Здесь сеть VGG16, предварительно обученная с помощью набора данных IMAGENET, используется для распознавания объекта (обычный объект в реальной жизни). GPU не требуется. Требуется подключение к Интернету.

#importing libraries
import numpy as np
from IPython.display import Image, display
from keras.applications import VGG16, imagenet_utils
from keras.preprocessing.image import img_to_array, load_img
#pre-processing input
inputShape = (224, 224)
preprocess = imagenet_utils.preprocess_input
#loading VGG16 with 'imagenet' pre-trained weights
model = VGG16(weights="imagenet")
#displaying, loading & pre-processing test image (one needs to give path for his test image)
display(Image('./test.jpg'))
image = load_img("./test.jpg", target_size=inputShape)
image = img_to_array(image)
image = np.expand_dims(image, axis=0)
image = preprocess(image)
#predicting the output
preds = model.predict(image)
P = imagenet_utils.decode_predictions(preds)
for (i, (imagenetID, label, prob)) in enumerate(P[0]):
 print("{}. {}: {:.2f}%".format(i + 1, label, prob * 100))

3. Обнаружение одиночного объекта (с ограничивающей рамкой)

Здесь создается набор данных.

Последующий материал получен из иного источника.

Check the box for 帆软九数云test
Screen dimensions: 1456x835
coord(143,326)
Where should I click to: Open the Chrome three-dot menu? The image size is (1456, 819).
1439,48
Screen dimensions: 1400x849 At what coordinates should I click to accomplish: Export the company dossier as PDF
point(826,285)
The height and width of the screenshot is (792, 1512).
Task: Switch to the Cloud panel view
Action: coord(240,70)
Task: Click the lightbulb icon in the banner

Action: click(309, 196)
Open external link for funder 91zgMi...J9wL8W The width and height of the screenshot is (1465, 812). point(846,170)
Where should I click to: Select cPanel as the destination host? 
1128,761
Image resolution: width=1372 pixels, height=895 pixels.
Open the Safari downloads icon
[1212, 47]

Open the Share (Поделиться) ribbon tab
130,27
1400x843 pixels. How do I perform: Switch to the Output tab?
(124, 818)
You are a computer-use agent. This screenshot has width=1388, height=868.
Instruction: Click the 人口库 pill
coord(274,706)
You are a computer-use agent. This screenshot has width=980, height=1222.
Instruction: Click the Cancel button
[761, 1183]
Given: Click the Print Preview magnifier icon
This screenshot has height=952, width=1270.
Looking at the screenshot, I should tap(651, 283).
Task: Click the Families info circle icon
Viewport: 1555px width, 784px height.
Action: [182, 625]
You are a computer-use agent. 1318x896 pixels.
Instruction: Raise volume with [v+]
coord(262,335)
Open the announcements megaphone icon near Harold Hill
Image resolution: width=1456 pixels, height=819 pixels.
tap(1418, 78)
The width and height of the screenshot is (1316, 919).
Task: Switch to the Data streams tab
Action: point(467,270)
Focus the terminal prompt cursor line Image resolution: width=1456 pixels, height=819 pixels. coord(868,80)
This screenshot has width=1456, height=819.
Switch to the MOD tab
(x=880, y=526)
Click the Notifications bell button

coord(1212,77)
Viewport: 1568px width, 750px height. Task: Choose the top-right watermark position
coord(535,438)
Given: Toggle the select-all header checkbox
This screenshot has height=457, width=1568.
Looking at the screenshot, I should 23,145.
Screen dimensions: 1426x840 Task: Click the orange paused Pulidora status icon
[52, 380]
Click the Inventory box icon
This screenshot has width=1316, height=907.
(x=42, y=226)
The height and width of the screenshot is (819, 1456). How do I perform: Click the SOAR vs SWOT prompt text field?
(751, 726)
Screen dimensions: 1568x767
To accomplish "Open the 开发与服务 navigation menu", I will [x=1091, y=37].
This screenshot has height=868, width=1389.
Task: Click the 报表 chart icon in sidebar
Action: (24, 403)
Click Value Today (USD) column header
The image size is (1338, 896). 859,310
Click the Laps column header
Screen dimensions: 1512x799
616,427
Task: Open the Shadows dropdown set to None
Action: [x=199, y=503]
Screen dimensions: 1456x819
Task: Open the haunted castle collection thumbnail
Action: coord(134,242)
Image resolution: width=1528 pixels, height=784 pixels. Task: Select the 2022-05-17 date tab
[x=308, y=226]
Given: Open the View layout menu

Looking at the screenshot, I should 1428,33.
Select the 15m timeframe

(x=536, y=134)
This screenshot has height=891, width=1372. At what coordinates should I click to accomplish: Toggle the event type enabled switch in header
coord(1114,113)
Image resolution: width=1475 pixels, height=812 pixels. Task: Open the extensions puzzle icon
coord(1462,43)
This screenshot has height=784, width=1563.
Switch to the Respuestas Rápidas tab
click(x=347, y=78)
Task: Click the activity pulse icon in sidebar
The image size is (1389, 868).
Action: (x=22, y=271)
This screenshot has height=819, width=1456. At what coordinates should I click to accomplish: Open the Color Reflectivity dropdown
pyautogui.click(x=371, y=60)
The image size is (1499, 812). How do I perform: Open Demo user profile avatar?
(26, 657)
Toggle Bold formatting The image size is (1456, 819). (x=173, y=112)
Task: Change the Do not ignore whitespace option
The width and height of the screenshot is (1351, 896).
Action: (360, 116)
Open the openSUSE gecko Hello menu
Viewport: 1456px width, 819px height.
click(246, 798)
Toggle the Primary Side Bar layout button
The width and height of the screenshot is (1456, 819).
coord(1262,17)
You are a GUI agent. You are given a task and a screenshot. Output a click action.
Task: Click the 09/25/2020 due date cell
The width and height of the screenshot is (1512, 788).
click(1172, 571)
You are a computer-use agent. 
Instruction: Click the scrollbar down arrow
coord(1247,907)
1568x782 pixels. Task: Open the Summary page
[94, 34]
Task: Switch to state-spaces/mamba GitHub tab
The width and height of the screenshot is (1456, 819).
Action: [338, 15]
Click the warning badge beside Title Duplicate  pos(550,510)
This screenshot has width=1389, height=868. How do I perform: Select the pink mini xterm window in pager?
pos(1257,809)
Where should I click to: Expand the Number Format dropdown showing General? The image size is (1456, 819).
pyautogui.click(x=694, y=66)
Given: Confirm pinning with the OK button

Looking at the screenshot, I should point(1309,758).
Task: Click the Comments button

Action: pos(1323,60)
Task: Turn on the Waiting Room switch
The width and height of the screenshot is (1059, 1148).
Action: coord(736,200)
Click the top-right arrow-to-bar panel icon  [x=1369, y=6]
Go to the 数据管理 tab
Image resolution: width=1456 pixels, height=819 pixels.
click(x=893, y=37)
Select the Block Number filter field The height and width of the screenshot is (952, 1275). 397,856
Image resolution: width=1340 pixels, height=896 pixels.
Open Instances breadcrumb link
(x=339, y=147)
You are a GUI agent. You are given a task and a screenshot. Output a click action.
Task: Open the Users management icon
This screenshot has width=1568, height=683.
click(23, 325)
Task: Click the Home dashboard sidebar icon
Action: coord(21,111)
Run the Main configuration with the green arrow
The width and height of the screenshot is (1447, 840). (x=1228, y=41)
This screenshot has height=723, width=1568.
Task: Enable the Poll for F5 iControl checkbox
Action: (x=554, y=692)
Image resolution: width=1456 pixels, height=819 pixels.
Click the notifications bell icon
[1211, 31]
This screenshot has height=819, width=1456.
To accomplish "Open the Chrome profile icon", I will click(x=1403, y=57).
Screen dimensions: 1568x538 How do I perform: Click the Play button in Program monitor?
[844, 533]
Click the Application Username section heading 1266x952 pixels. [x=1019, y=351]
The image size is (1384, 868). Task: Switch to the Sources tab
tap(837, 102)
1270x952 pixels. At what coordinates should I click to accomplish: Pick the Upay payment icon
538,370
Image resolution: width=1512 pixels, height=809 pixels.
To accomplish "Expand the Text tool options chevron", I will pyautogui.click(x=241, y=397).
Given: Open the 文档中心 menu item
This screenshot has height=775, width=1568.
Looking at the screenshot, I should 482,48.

Каждое изображение содержит прямоугольник в качестве объекта. Используется простая нейронная сеть. Графический процессор / Интернет не требуется.

#importing libraries
import numpy as np
import matplotlib.pyplot as plt
import matplotlib
#creating database
num_imgs = 1000
img_size = 8
min_object_size = 1
max_object_size = 4
num_objects = 1
bboxes = np.zeros((num_imgs, num_objects, 4))
imgs = np.zeros((num_imgs, img_size, img_size))  # set background to 0
for i_img in range(num_imgs):
    for i_object in range(num_objects):
        w, h = np.random.randint(min_object_size, max_object_size, size=2)
        x = np.random.randint(0, img_size - w)
        y = np.random.randint(0, img_size - h)
        imgs[i_img, x:x+w, y:y+h] = 1.  # set rectangle to 1
        bboxes[i_img, i_object] = [x, y, w, h]
        
imgs.shape, bboxes.shape
#plotting sample data
i = 0
plt.imshow(imgs[i].T, cmap='Greys', interpolation='none', origin='lower', extent=[0, img_size, 0, img_size])
for bbox in bboxes[i]:
    plt.gca().add_patch(matplotlib.patches.Rectangle((bbox[0], bbox[1]), bbox[2], bbox[3], ec='r', fc='none'))
#reshaping input
X = (imgs.reshape(num_imgs, -1) - np.mean(imgs)) / np.std(imgs)
X.shape, np.mean(X), np.std(X)
#reshaping output
y = bboxes.reshape(num_imgs, -1) / img_size
y.shape, np.mean(y), np.std(y)
#final training & testing data
i = int(0.8 * num_imgs)
train_X = X[:i]
test_X = X[i:]
train_y = y[:i]
test_y = y[i:]
test_imgs = imgs[i:]
test_bboxes = bboxes[i:]
#creating deep network model
from keras.models import Sequential
from keras.layers import Dense, Activation, Dropout, Convolution2D, MaxPooling2D 
from keras.optimizers import SGD
model = Sequential([
        Dense(500, input_dim=X.shape[-1]),
        Activation('relu'),
        Dense(300), 
        Activation('relu'), 
        Dense(100), 
        Activation('relu'), 
        Dropout(0.2), 
        Dense(y.shape[-1])
    ])
model.compile('adadelta', 'mse')
#training & validating
model.fit(train_X, train_y, nb_epoch=50, validation_data=(test_X, test_y), verbose=2)
#predicting on test data
pred_y = model.predict(test_X)
pred_bboxes = pred_y * img_size
pred_bboxes = pred_bboxes.reshape(len(pred_bboxes), num_objects, -1)
pred_bboxes.shape
#plotting the prediction
plt.figure(figsize=(12, 3))
for i_subplot in range(1, 6):
    plt.subplot(1, 5, i_subplot)
    i = np.random.randint(len(test_imgs))
    plt.imshow(test_imgs[i].T, cmap='Greys', interpolation='none', origin='lower', extent=[0, img_size, 0, img_size])
    for pred_bbox, exp_bbox in zip(pred_bboxes[i], test_bboxes[i]):
        plt.gca().add_patch(matplotlib.patches.Rectangle((pred_bbox[0], pred_bbox[1]), pred_bbox[2], pred_bbox[3], ec='r', fc='none'))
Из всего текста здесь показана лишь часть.